Dataset entries
* BEGIN *
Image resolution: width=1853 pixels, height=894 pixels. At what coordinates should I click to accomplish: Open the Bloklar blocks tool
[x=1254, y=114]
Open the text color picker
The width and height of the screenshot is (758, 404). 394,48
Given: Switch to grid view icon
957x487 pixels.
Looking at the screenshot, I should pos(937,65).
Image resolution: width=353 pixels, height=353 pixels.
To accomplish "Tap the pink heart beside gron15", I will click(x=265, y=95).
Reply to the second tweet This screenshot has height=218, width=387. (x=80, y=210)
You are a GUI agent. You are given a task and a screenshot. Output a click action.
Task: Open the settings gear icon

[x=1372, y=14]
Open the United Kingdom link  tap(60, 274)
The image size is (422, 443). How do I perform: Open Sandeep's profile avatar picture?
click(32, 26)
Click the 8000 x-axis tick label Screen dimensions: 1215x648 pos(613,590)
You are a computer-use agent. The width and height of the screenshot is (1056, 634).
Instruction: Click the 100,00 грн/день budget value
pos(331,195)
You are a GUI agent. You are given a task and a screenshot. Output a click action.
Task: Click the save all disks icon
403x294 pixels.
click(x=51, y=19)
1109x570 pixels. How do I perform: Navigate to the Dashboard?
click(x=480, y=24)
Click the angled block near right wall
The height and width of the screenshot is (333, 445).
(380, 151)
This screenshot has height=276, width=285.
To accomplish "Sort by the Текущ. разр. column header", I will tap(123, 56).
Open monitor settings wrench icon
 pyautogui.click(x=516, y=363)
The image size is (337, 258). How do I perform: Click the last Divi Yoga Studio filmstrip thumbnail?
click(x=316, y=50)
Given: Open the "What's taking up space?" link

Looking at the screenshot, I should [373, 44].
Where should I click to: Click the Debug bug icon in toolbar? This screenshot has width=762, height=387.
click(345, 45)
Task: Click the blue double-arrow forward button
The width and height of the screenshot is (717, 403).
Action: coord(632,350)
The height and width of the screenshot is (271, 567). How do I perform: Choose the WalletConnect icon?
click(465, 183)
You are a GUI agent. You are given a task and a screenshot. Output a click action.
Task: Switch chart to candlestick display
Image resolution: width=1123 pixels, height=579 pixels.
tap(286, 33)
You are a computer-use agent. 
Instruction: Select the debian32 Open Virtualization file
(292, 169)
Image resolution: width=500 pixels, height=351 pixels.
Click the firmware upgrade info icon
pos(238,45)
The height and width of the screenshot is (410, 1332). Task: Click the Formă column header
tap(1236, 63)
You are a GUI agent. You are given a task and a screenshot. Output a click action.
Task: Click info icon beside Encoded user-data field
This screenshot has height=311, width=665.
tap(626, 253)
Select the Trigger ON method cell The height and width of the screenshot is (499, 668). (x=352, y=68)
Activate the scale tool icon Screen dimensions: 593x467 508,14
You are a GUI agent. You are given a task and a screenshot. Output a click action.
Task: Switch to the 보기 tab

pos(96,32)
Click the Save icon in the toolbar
* END *
EXERCISE DIRECTIONS: List every line from the rows above that contains the word "This". Treat uppercase and lowercase as different.

TASK ANSWER:
Reply to the second tweet This screenshot has height=218, width=387. (x=80, y=210)
This screenshot has height=276, width=285.
Where should I click to: Click the Debug bug icon in toolbar? This screenshot has width=762, height=387.
This screenshot has height=311, width=665.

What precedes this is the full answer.